▶ [THE REQUEST]
Rewrite the records from the start through the line containing "pos(233,408)" as a Markdown table with the columns Entry and Text, numbering each row and leaving out blank lines.

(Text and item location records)
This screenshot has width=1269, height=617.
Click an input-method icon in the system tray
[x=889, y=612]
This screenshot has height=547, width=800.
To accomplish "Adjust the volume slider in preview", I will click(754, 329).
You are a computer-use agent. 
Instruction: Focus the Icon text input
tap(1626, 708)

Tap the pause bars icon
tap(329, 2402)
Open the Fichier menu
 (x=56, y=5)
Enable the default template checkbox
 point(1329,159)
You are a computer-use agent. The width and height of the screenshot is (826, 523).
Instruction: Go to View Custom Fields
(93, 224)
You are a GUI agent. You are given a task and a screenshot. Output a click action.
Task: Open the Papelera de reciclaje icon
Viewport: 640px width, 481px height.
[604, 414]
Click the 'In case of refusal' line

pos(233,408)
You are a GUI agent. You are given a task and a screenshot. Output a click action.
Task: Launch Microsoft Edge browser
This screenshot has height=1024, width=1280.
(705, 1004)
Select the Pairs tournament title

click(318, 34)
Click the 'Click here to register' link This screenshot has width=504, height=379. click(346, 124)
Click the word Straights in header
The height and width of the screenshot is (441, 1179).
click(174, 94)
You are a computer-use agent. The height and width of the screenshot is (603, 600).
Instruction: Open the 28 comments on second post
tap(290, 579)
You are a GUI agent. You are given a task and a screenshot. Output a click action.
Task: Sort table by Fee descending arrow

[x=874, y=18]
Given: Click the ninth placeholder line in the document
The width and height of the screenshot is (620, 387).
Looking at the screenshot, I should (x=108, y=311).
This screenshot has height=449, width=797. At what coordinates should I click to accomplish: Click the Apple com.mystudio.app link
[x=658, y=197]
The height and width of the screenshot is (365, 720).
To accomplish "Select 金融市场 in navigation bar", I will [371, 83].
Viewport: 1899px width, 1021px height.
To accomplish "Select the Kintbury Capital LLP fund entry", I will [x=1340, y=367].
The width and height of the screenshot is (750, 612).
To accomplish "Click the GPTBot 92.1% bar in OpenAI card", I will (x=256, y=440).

▶ [SOLUTION FOR THIS TASK]
| Entry | Text |
|---|---|
| 1 | This screenshot has width=1269, height=617. |
| 2 | Click an input-method icon in the system tray |
| 3 | [x=889, y=612] |
| 4 | This screenshot has height=547, width=800. |
| 5 | To accomplish "Adjust the volume slider in preview", I will click(754, 329). |
| 6 | You are a computer-use agent.  |
| 7 | Instruction: Focus the Icon text input |
| 8 | tap(1626, 708) |
| 9 | Tap the pause bars icon |
| 10 | tap(329, 2402) |
| 11 | Open the Fichier menu |
| 12 |  (x=56, y=5) |
| 13 | Enable the default template checkbox |
| 14 |  point(1329,159) |
| 15 | You are a computer-use agent. The width and height of the screenshot is (826, 523). |
| 16 | Instruction: Go to View Custom Fields |
| 17 | (93, 224) |
| 18 | You are a GUI agent. You are given a task and a screenshot. Output a click action. |
| 19 | Task: Open the Papelera de reciclaje icon |
| 20 | Viewport: 640px width, 481px height. |
| 21 | [604, 414] |
| 22 | Click the 'In case of refusal' line |
| 23 | pos(233,408) |